## ABOUT THIS EXERCISE:
Each line in the entries below that holds the string "Christadelphians" must be copied.
### RAW DATA
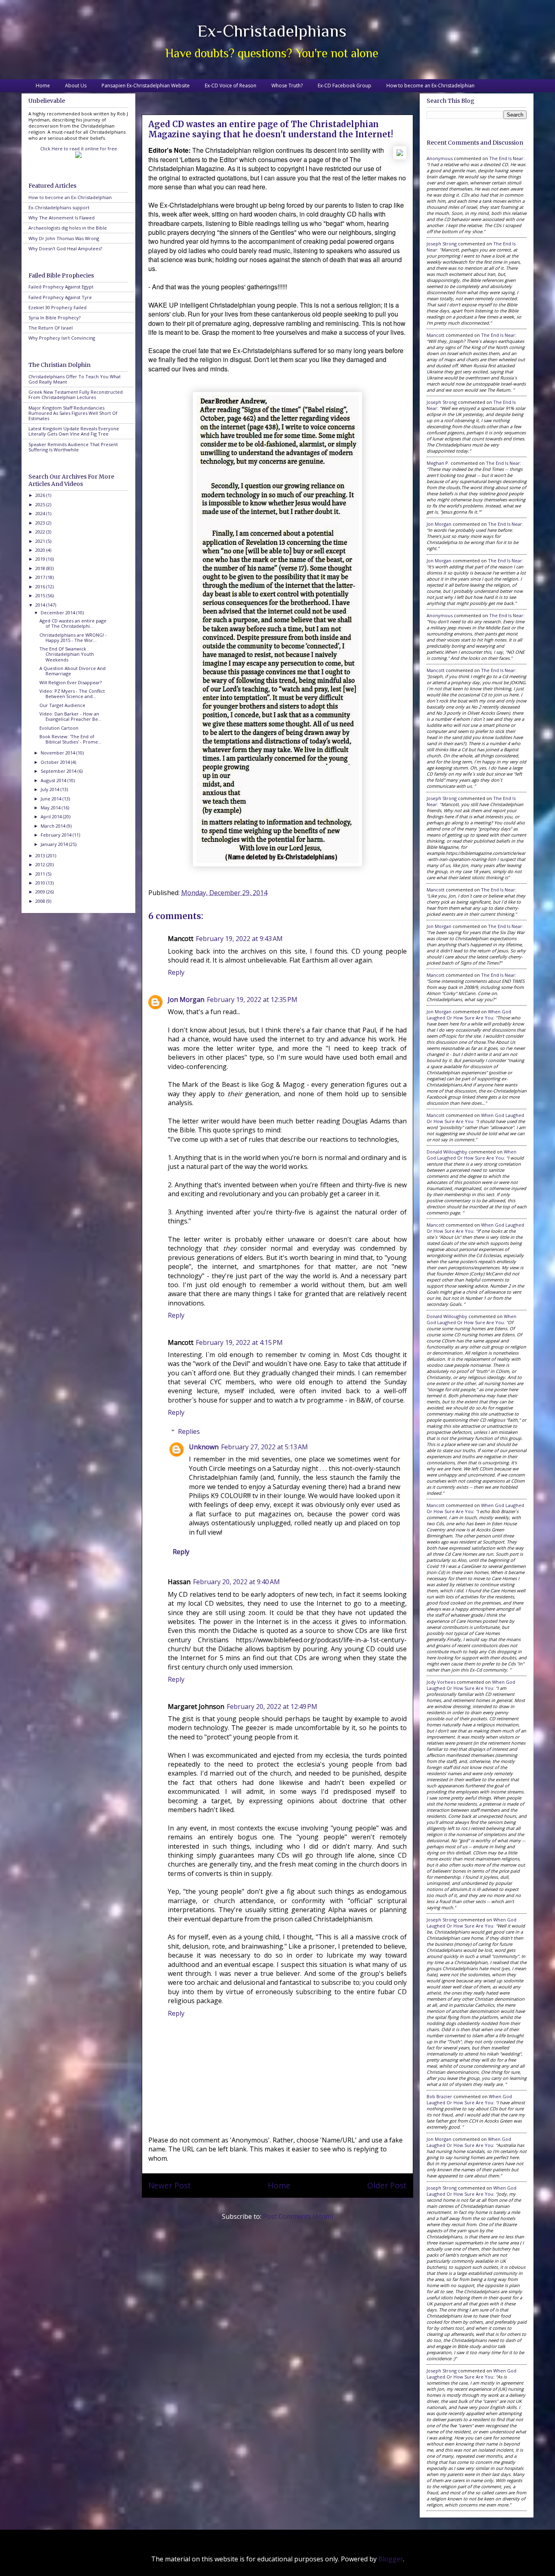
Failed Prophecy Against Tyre (60, 297)
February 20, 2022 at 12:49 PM (272, 1706)
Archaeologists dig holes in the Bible (67, 228)
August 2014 (54, 780)
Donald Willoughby (447, 1152)
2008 (40, 901)
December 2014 (58, 612)
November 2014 (58, 753)
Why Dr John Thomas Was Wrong (63, 238)
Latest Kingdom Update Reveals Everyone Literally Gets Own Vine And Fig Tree (73, 431)
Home (43, 85)
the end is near (506, 158)
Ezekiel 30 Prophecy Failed (57, 307)
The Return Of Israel (50, 328)
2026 (40, 495)
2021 (40, 541)
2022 (40, 532)
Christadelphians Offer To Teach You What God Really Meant (74, 379)
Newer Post (169, 2185)
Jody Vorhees (441, 1682)
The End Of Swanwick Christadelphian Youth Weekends (66, 654)
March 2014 (54, 826)
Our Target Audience (62, 705)
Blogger (390, 2558)
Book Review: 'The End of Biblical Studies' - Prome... (70, 739)
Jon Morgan (186, 999)
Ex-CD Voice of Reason (230, 85)
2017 (40, 577)
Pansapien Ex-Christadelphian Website (146, 85)
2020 (40, 550)
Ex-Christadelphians (272, 30)
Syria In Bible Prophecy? (54, 317)
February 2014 (57, 835)
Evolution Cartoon (58, 728)
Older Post (387, 2185)
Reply (176, 972)
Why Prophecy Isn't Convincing (61, 338)
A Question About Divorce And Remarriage (72, 671)
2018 (40, 568)
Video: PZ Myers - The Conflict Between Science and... (72, 693)
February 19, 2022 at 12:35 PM (252, 999)
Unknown (204, 1446)
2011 (40, 874)
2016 (40, 586)
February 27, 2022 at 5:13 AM (264, 1446)
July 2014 (51, 789)
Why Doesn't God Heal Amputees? (65, 248)
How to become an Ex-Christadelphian (430, 85)
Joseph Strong (442, 244)
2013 (40, 855)
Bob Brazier (439, 2096)
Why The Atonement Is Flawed (61, 218)
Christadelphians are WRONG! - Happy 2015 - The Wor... (73, 637)
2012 (40, 864)
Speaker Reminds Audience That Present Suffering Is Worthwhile (73, 447)
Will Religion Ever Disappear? (70, 682)
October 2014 (56, 762)
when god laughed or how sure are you (469, 1014)
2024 (40, 513)
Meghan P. (438, 463)
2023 (40, 523)
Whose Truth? (287, 85)
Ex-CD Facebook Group (344, 85)
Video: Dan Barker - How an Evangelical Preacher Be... (70, 716)
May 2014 (51, 807)
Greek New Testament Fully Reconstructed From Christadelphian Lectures (75, 394)
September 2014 (59, 771)
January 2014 (55, 844)
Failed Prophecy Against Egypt (60, 287)
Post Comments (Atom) (298, 2216)
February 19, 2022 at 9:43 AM (239, 938)
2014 (40, 605)
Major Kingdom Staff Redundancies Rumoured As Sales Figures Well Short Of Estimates (72, 413)
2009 (40, 892)
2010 (40, 883)
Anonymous (440, 158)
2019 (40, 559)
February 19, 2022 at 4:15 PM (239, 1342)
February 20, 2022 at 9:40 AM (236, 1581)
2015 (40, 595)
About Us (76, 85)
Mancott (435, 335)
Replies (189, 1431)
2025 (40, 504)
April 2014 (52, 816)
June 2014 (52, 799)
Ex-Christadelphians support (58, 207)
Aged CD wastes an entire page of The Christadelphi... (72, 623)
######
## RESPONSE BOX:
Christadelphians Offer To Teach You What God Really Meant (74, 379)
Ex-Christadelphians (272, 30)
Christadelphians are WRONG! - Happy 2015 - The Wor... (73, 637)
Ex-Christadelphians support (58, 207)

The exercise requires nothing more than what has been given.